=== DIRECTIVE ===
Can you reproduce the rows below line for line and unchanged, from the line containing "Given: Select the Number of Providers tab" through the end of the rows?

=== Word and element location records ===
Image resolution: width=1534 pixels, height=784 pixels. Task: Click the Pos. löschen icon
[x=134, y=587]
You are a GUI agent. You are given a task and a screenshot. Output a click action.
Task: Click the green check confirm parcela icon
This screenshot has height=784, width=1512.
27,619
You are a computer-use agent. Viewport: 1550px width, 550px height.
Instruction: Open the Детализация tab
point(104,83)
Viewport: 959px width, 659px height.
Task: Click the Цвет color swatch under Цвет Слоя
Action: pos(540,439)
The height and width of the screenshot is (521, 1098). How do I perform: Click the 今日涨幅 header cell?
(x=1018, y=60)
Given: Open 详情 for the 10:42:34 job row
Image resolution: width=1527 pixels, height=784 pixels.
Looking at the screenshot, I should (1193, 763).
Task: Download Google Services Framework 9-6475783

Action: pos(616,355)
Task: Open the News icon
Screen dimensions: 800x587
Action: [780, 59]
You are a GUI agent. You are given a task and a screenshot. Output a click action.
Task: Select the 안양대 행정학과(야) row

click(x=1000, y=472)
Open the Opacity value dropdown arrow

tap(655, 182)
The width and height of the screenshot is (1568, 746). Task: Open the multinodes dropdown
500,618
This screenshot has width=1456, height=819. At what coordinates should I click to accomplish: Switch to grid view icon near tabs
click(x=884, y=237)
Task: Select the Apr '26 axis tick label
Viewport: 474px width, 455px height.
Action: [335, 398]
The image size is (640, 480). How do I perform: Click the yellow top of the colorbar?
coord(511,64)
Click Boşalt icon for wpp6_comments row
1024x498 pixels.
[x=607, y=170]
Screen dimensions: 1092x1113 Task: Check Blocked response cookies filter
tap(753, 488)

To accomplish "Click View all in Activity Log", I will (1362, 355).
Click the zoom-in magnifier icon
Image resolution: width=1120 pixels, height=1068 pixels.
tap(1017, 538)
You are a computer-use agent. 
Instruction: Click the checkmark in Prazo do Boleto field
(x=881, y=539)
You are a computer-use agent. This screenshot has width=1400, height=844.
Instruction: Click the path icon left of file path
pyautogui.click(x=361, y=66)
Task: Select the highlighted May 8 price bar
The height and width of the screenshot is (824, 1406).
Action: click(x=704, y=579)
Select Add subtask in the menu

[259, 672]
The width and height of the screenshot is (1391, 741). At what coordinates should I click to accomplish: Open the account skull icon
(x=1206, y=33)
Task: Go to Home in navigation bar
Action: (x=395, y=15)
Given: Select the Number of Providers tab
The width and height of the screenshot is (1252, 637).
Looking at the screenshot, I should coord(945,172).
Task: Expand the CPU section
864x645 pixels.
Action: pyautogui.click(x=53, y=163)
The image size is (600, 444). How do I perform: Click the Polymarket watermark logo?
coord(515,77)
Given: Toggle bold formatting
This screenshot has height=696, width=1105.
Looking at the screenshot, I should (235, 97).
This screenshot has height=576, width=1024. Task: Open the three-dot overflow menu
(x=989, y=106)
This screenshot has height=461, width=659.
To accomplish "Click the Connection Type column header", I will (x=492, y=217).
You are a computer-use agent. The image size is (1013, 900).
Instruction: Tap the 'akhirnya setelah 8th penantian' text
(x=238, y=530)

=== ANSWER TO THE EXERCISE ===
Given: Select the Number of Providers tab
The width and height of the screenshot is (1252, 637).
Looking at the screenshot, I should coord(945,172).
Task: Expand the CPU section
864x645 pixels.
Action: pyautogui.click(x=53, y=163)
The image size is (600, 444). How do I perform: Click the Polymarket watermark logo?
coord(515,77)
Given: Toggle bold formatting
This screenshot has height=696, width=1105.
Looking at the screenshot, I should (235, 97).
This screenshot has height=576, width=1024. Task: Open the three-dot overflow menu
(x=989, y=106)
This screenshot has height=461, width=659.
To accomplish "Click the Connection Type column header", I will (x=492, y=217).
You are a computer-use agent. The image size is (1013, 900).
Instruction: Tap the 'akhirnya setelah 8th penantian' text
(x=238, y=530)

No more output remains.